** TASK DIRECTIONS **
From the entries that follow, copy exactly the lines beginning at the line holding "لوازم جانبی (273, 181)" and continuing through the line holding "Log in (25, 2481)".

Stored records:
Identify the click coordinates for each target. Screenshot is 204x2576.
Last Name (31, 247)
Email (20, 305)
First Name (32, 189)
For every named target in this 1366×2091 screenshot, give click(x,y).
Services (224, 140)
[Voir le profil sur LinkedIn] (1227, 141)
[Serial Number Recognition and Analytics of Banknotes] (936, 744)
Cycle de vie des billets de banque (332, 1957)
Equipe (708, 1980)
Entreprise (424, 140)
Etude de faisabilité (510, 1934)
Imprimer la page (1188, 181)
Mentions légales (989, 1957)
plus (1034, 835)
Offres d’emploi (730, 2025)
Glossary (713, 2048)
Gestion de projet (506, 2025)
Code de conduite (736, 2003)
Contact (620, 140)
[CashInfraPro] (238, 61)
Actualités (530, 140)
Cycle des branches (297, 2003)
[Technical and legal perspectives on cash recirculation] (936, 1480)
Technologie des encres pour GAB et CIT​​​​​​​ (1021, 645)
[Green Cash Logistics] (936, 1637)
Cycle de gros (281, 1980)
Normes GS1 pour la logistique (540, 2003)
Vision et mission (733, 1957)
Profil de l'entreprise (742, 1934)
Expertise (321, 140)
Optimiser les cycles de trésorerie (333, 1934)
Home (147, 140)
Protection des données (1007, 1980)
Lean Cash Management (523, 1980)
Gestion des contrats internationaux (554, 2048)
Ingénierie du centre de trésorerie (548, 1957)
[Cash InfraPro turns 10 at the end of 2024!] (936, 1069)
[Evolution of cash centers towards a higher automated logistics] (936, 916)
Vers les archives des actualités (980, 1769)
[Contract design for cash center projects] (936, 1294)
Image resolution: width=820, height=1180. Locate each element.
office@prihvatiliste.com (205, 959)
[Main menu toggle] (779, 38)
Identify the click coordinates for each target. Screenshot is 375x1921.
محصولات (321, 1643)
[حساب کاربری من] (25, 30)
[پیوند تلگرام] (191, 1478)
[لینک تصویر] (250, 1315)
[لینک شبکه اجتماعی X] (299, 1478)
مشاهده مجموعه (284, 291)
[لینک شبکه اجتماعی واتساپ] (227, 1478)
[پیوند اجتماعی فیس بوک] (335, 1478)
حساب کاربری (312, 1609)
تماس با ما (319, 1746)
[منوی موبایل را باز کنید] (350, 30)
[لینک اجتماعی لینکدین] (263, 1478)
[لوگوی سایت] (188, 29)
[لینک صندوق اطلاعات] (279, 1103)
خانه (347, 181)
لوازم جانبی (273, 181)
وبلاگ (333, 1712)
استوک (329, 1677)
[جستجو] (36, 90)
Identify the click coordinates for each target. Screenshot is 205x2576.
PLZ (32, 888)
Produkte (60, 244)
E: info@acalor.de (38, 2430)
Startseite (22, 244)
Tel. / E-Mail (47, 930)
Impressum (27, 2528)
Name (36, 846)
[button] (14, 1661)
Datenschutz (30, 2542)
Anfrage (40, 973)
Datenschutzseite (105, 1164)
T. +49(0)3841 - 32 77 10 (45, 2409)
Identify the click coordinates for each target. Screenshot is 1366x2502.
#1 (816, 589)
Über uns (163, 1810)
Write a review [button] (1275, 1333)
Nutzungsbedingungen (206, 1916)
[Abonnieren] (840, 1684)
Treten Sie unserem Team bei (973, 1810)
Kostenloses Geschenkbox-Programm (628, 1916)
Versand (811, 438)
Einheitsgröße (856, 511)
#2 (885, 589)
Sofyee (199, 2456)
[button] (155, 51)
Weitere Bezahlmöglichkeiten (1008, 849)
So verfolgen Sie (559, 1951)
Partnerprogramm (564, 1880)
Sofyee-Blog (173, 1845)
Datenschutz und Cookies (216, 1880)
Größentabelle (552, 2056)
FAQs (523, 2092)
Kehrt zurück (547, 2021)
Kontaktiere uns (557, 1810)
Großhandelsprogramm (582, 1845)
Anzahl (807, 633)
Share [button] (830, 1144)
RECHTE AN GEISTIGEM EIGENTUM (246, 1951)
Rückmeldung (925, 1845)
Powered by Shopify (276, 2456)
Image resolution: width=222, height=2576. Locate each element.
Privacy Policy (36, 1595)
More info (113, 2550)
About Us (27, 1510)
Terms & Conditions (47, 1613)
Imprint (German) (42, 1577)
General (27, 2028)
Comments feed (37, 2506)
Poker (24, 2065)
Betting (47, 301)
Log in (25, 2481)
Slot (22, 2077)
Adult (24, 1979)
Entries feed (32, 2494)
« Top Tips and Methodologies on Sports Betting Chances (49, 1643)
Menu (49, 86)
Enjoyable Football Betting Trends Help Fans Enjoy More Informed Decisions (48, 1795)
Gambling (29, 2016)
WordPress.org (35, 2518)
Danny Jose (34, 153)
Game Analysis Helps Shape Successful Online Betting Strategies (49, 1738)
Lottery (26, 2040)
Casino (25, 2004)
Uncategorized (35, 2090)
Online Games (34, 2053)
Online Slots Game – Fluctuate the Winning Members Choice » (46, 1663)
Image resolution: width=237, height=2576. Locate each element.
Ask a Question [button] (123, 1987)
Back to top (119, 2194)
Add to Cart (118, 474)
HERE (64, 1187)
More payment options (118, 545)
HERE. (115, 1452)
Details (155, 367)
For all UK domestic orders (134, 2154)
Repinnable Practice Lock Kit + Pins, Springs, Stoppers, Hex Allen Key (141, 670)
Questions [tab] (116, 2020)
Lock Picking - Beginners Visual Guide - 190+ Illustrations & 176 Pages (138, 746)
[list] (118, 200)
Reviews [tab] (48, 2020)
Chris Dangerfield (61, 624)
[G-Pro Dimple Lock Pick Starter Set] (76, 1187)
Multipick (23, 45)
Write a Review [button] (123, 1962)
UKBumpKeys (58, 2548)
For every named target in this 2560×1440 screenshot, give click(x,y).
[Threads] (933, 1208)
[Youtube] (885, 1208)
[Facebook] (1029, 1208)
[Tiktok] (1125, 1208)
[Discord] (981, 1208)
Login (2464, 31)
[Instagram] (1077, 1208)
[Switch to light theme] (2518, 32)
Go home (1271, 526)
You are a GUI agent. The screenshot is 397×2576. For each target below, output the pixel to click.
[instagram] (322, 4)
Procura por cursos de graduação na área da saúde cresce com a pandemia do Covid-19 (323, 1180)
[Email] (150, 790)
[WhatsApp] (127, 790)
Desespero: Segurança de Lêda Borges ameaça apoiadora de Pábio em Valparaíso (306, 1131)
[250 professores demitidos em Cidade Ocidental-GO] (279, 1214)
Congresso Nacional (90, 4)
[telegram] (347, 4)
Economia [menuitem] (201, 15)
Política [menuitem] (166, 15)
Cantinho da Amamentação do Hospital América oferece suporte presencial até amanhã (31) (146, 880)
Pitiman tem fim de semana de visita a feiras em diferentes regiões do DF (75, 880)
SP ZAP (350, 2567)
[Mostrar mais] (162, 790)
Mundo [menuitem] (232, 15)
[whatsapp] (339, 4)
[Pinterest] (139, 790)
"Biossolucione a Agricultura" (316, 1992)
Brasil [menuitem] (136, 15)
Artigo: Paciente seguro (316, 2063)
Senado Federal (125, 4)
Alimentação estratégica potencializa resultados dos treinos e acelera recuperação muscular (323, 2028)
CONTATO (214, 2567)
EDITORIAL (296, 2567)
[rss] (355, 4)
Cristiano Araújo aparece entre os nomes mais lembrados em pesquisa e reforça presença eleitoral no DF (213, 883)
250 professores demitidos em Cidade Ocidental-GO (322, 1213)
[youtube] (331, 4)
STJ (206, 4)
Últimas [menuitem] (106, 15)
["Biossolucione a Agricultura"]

** ANSWER FOR THE TASK **
لوازم جانبی (273, 181)
وبلاگ (333, 1712)
استوک (329, 1677)
[جستجو] (36, 90)
Identify the click coordinates for each target. Screenshot is 205x2576.
PLZ (32, 888)
Produkte (60, 244)
E: info@acalor.de (38, 2430)
Startseite (22, 244)
Tel. / E-Mail (47, 930)
Impressum (27, 2528)
Name (36, 846)
[button] (14, 1661)
Datenschutz (30, 2542)
Anfrage (40, 973)
Datenschutzseite (105, 1164)
T. +49(0)3841 - 32 77 10 (45, 2409)
Identify the click coordinates for each target. Screenshot is 1366x2502.
#1 (816, 589)
Über uns (163, 1810)
Write a review [button] (1275, 1333)
Nutzungsbedingungen (206, 1916)
[Abonnieren] (840, 1684)
Treten Sie unserem Team bei (973, 1810)
Kostenloses Geschenkbox-Programm (628, 1916)
Versand (811, 438)
Einheitsgröße (856, 511)
#2 (885, 589)
Sofyee (199, 2456)
[button] (155, 51)
Weitere Bezahlmöglichkeiten (1008, 849)
So verfolgen Sie (559, 1951)
Partnerprogramm (564, 1880)
Sofyee-Blog (173, 1845)
Datenschutz und Cookies (216, 1880)
Größentabelle (552, 2056)
FAQs (523, 2092)
Kehrt zurück (547, 2021)
Kontaktiere uns (557, 1810)
Großhandelsprogramm (582, 1845)
Anzahl (807, 633)
Share [button] (830, 1144)
RECHTE AN GEISTIGEM EIGENTUM (246, 1951)
Rückmeldung (925, 1845)
Powered by Shopify (276, 2456)
Image resolution: width=222, height=2576. Locate each element.
Privacy Policy (36, 1595)
More info (113, 2550)
About Us (27, 1510)
Terms & Conditions (47, 1613)
Imprint (German) (42, 1577)
General (27, 2028)
Comments feed (37, 2506)
Poker (24, 2065)
Betting (47, 301)
Log in (25, 2481)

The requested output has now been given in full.